Too much uncertainty about future prospects leaves analysts a little cool on office supply stocks. J.P. Morgan’s Fox said that pricing pressures, domestic market saturation and an increasingly competitive market “don’t add up to healthy industry dynamics.”
“You have return on capital coming under pressure from all three companies,” she said.
Salomon Smith Barney’s Strasser rates Office Depot, Staples and OfficeMax as neutral, and was hard-pressed to name the top retailer among the three.
Stinson also rated all three stocks as neutral, though he said that Staples and Office Depot had better business models than OfficeMax.
OfficeMax, which posted $4.8 billion in sales last year, is the smallest of the three, with more than 946 superstores in 370 markets in the United States, Puerto Rico and the U.S. Virgin Islands. The stock hit a 52-week low of $2 in early October and had rebounded slightly by mid-Novmber, but was still down substantially from its 52-week high of $7.63 in February.
The company faces a spate of shareholder lawsuits over alleged misrepresentations by OfficeMax management. Investors charge that OfficeMax executives made fraudulent performance claims that artificially inflated the company’s stock.

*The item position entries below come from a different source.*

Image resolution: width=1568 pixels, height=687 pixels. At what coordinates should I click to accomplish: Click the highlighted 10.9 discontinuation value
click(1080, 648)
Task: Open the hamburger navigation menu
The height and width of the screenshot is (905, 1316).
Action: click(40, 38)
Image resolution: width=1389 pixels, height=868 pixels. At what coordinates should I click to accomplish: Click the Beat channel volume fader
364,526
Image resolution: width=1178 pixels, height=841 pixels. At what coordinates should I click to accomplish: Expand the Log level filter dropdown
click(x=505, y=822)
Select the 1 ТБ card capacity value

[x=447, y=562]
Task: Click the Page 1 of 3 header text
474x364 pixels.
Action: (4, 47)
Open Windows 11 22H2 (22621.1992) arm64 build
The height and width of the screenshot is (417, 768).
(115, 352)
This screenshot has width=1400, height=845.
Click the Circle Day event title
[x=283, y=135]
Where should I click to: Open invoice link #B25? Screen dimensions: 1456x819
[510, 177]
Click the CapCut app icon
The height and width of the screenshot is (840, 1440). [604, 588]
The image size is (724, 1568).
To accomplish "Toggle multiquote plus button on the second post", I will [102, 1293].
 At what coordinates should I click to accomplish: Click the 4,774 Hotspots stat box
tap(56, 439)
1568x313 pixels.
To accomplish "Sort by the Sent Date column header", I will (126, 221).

OfficeMax is also launching a new distribution network, installing a new management information system and introducing a Gateway computer store-within-a-store model — and that makes for a more-than-full plate, according to Midwest Research’s Stinson. The company recently announced that the second half of 2000 would see lower-than-expected results.
Glenn Curtis, an equity analyst at WorldlyInvestor.com, called OfficeMax a “solid company” despite its earnings surprise to Wall Street.
“You want to get back into these stocks when it seems like all the bad news has been factored in,” Curtis said. “OfficeMax has time after time disappointed, and I think it will be tied up with its shareholders for some time.”
He’s more bullish on OfficeDepot, the industry leader that operates more than 829 stores across the United States and Canada. It posted sales of about $10 billion last year. Its stock has dropped from a 52-week high of $14.88 in February to about $7 per share earlier this month.
“Office Depot is one of those cheap stocks it’s hard to ignore right now,” Curtis said. “I consider it a buy. It’s a value play that’s hard to ignore. It’s turning out earnings, unlike other high-tech companies.”
Stinson called Staples the “best player” in the industry right now. The Massachusetts-based company operates more than 1,000 retail stores and continues to open more. Stinson said Staples plans to open 150 new stores next year, compared with fewer than 50 by OfficeMax.
Staples posted sales of $8.9 billion last year, putting it solidly in second place. The company has a track record for meeting or beating analyst expectations. Its stock was trading at a 52-week high of $28.75 in January, but was trading at about $12 per share in mid-November.
“Staples is clearly the most consistent performer of the three, but they’re not immune to some of the trends in the industry,” Stinson said.